I really hate the classic Main Street/Wall Street division. It ignores the investor class. About half of all Americans own stock, either directly by owning individual shares or indirectly through a mutual fund. So there's a lot of overlap there.
Still, plenty of analysts are acting as if the good news on the economy is somehow bad news for investors. The latest data on gross domestic product, jobs, and trade have caused many bearish economists—such as those at Goldman Sachs and Merrill Lynch—to toss in the towel. As if they had a choice.
The economy is clearly reaccelerating, and there's a really good chance that the second quarter—the one we are in now—will mark the economy's return to 3 percent-plus growth for the first time since the first quarter of 2006. "The latest data describe a vibrant rebound in growth in the current quarter," muses the econ team at JP Morgan, which boosted its forecast for 2Q GDP growth to 4 percent from 2.5 percent.
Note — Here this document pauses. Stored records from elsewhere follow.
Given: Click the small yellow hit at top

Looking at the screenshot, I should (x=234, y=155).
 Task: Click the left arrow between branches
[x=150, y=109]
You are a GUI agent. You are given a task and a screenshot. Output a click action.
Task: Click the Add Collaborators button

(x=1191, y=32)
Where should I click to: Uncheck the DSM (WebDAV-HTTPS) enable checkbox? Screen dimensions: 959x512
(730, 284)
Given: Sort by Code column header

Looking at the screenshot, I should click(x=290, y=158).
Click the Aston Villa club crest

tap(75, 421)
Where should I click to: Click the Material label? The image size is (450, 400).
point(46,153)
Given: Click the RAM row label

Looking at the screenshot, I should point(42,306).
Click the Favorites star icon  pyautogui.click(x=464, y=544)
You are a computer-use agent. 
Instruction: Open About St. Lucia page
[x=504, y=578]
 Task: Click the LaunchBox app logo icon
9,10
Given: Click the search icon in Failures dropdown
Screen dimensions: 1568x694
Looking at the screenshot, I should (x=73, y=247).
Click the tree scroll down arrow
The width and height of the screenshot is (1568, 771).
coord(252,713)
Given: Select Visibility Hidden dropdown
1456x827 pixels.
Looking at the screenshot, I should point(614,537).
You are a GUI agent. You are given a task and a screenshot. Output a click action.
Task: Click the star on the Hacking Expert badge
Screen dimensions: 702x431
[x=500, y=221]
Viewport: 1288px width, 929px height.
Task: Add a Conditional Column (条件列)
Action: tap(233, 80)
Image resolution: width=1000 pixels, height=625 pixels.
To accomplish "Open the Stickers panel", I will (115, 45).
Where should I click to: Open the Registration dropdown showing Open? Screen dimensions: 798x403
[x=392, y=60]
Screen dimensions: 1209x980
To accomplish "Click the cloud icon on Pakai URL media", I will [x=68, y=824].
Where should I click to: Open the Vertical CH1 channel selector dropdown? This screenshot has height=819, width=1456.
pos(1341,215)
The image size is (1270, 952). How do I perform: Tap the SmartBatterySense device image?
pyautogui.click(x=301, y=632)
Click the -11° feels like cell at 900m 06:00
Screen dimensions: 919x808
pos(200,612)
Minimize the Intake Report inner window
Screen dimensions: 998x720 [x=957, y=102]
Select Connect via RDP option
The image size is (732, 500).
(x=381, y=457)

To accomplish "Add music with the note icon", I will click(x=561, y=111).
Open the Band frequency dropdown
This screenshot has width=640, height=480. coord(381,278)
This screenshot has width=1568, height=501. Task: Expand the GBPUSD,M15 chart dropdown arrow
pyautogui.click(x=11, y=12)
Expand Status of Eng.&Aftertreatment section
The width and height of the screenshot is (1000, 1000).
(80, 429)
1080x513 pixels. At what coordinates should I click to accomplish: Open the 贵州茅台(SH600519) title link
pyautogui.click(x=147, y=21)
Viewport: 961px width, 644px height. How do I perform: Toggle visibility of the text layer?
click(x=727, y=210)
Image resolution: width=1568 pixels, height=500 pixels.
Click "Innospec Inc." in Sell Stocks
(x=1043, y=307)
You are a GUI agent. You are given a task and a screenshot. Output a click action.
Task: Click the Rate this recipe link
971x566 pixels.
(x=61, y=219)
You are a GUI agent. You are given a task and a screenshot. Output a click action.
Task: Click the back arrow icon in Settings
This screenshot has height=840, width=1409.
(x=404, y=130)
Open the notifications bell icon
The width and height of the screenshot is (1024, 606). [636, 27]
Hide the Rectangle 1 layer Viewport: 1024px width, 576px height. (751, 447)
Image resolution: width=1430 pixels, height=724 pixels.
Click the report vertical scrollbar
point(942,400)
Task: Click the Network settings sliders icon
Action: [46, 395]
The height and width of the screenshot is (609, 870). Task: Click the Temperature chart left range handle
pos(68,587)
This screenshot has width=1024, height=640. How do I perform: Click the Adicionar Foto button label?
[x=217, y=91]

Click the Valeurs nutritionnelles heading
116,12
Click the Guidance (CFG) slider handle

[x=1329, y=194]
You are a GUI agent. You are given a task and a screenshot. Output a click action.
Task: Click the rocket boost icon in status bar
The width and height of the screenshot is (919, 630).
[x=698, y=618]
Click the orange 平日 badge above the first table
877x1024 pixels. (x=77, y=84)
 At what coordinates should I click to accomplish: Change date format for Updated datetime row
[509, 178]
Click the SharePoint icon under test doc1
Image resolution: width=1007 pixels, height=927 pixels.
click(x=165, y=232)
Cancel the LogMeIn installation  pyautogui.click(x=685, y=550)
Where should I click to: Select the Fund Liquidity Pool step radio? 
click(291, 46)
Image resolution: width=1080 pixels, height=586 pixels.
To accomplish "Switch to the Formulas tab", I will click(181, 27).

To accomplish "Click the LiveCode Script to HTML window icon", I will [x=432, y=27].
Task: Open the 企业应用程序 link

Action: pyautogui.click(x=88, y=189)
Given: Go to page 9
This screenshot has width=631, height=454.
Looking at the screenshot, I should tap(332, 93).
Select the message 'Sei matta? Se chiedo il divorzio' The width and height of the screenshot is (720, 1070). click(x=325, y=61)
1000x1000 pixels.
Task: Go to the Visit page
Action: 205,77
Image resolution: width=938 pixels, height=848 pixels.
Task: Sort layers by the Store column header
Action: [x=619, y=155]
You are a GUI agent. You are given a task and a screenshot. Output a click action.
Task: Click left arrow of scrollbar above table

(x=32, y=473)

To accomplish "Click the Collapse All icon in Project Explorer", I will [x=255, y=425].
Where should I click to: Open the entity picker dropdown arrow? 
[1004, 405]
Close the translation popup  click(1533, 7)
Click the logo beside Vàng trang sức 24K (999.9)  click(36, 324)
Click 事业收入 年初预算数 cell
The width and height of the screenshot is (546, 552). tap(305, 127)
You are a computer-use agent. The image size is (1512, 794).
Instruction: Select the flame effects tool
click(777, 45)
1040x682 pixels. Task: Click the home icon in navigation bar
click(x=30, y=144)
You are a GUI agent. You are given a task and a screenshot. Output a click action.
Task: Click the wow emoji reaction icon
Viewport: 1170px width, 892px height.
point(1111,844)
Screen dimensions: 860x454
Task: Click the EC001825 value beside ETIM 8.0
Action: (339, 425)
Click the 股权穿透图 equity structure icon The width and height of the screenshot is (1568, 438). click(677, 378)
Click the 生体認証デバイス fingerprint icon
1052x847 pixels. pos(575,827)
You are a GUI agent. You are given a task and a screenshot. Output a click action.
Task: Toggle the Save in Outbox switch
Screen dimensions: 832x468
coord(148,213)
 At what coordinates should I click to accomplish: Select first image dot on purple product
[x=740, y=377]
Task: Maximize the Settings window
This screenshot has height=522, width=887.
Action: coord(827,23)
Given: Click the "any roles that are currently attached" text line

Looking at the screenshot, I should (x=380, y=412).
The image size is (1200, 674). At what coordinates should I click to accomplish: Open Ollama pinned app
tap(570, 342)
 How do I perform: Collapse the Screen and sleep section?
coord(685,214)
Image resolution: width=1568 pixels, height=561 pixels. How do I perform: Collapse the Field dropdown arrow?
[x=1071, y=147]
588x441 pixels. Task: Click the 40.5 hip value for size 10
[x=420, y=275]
But now the worriers on Wall Street and in the media are fretting that good news on jobs and incomes means the Federal Reserve won't cut interest rates anytime soon—and that's a killer for stocks. Not necessarily so. MKM Partners economist Michael Darda points out that during the four instances when the Fed has been on pause for a year more during the past two decades—Bernanke & Co. last raised rates last summer—the stock market has gained an average of 26 percent.
So just because the Fed isn't cutting rates doesn't mean that portfolios won't rise, and it's been the triumvirate of stock wealth, jobs growth, and income gains that has kept the consumer spending and the economy rolling despite the recession in housing and autos.